Diarrhea for the seventh day in a row? Not facial paralysis! 


Stranger touches me in the street? At least I can feel touch! 


When in a small town near Cusco called Ollantetambo, the day before my group and I were going to go visit the amazing Macchu Pichu, I got hit with food poisoning, bad. Really. Bad. 

Can I stress how bad it was? 

Within an hour I was puking, pooping, and trembling, with feverish shakes. 

Within two hours I was having a hard time breathing. Trying to stay calm, I sat up from my fetal position. Soon my hands looked like crab claws, cramped and unable to move. My feet went next, then legs. Soon my abdomen was tingling with loss of feeling. 
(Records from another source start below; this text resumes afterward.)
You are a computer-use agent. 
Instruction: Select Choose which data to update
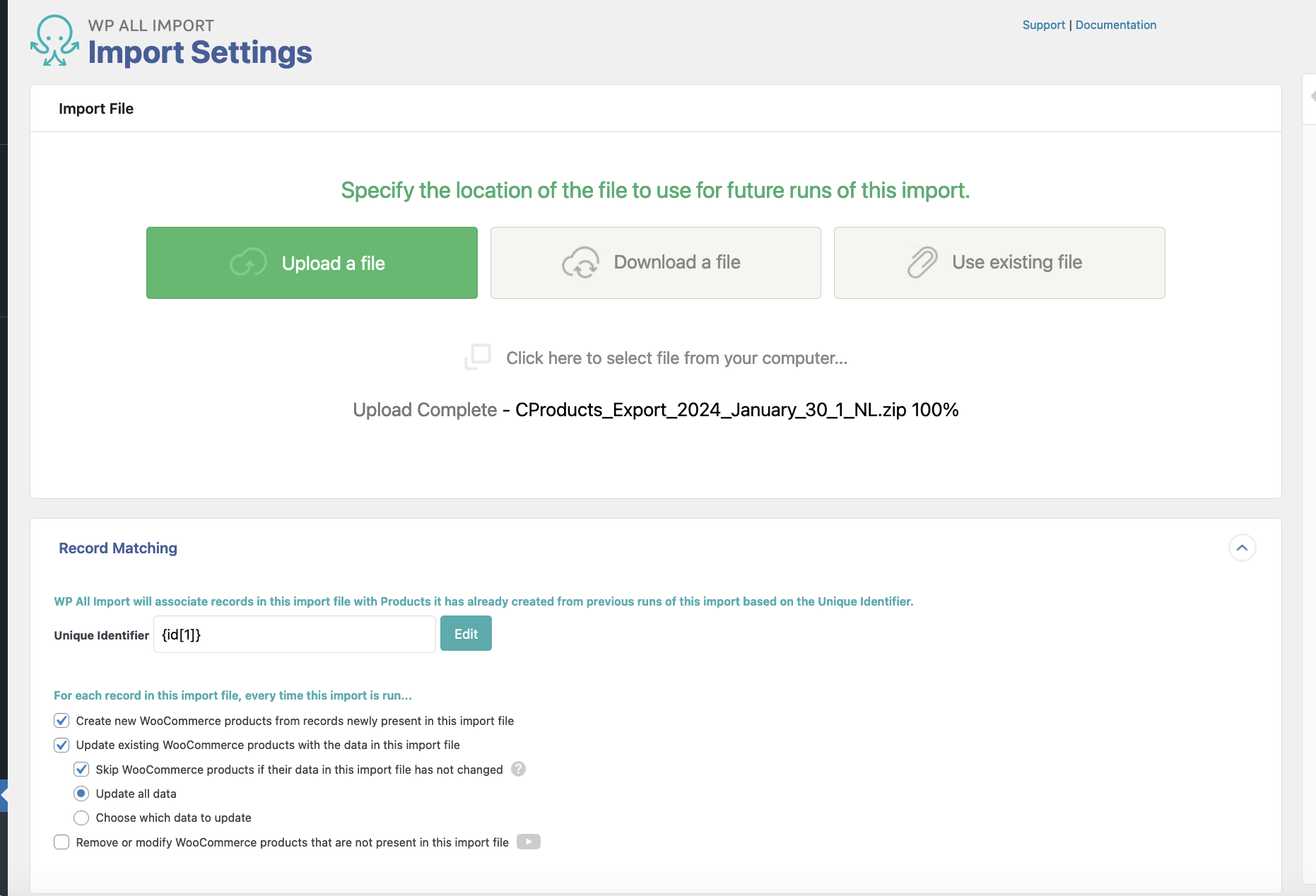(x=81, y=818)
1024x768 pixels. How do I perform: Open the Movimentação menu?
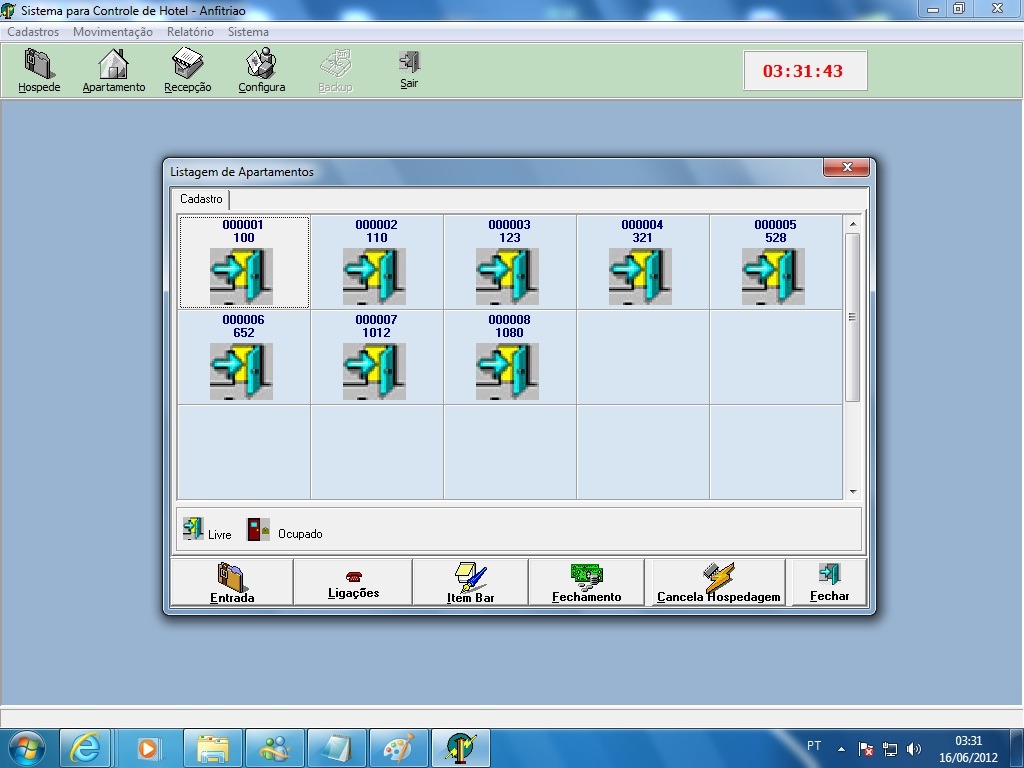pyautogui.click(x=113, y=32)
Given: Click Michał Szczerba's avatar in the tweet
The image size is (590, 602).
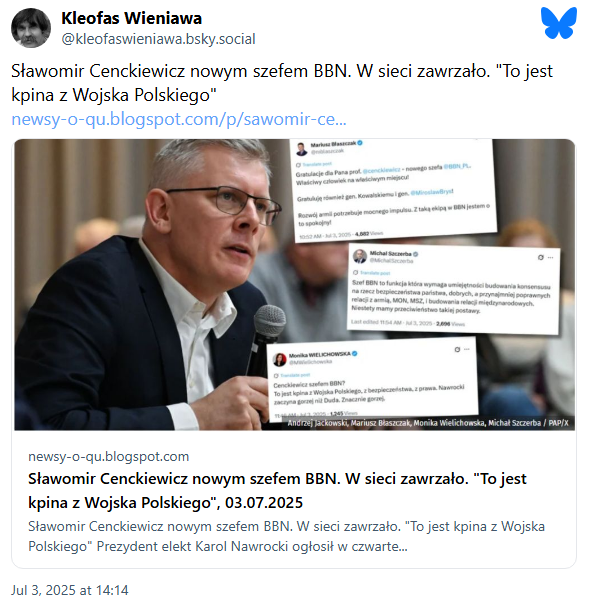Looking at the screenshot, I should pyautogui.click(x=360, y=256).
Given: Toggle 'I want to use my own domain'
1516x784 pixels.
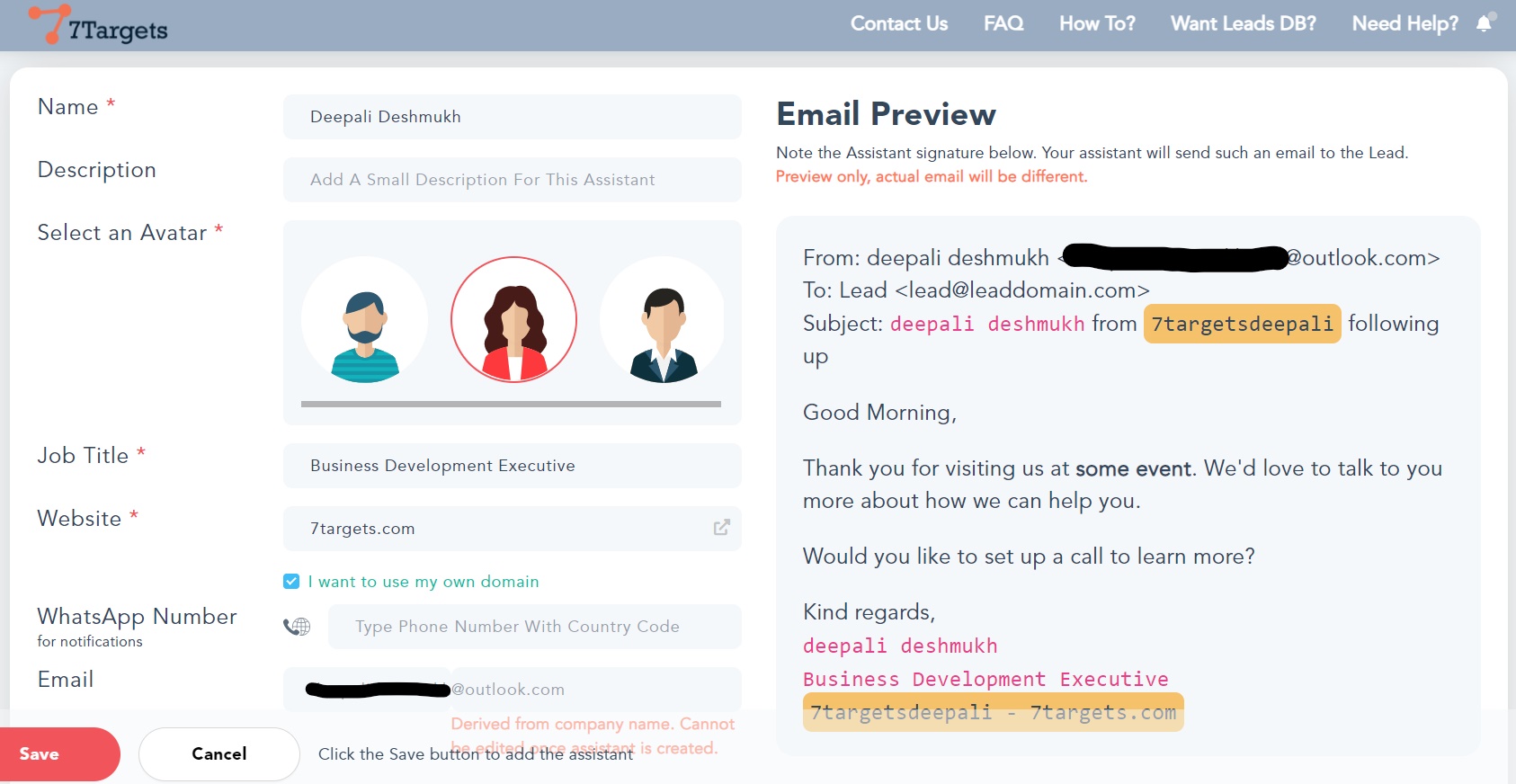Looking at the screenshot, I should pyautogui.click(x=291, y=582).
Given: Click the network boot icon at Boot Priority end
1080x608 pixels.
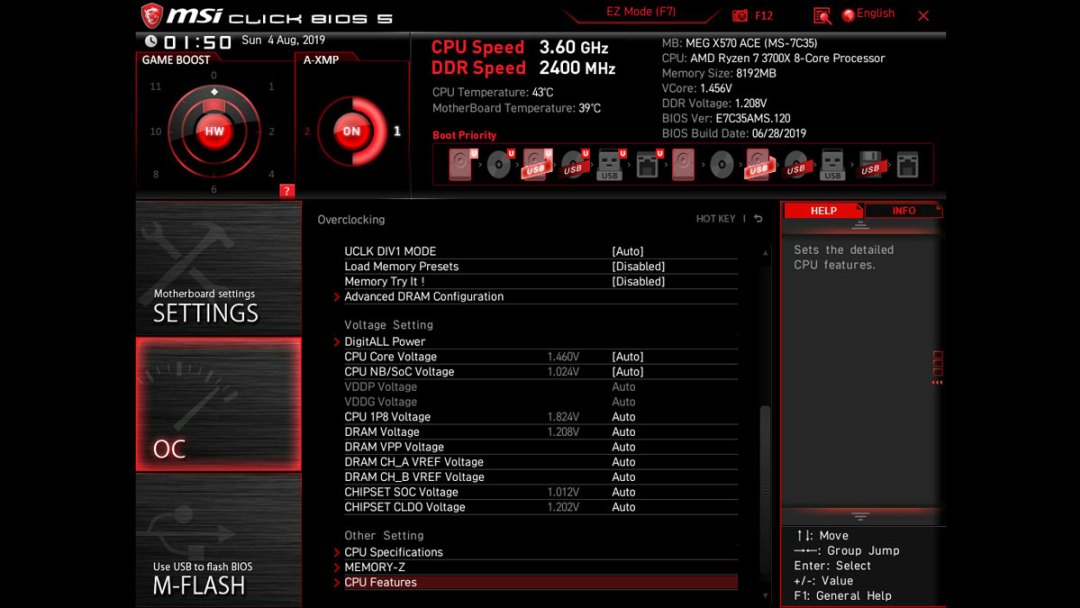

And last, but not least, I couldn't feel my face. By the time my director arrived, I couldn't even say "I can't breath" because my mouth was fixated in a frozen kissy lip fish face, tongue stuck. 

My poor friend Anya, had the pleasure of watching the whole thing occur, while also sick herself. 

"Maddie, you're going to be fine," she said, looking me right in my eyes that were screaming, "I think I'm going to die."

Two days later, I climbed a mountain. Five other people got the food poisoning and one other the same visit to Happy Time with Facial Paralysis! 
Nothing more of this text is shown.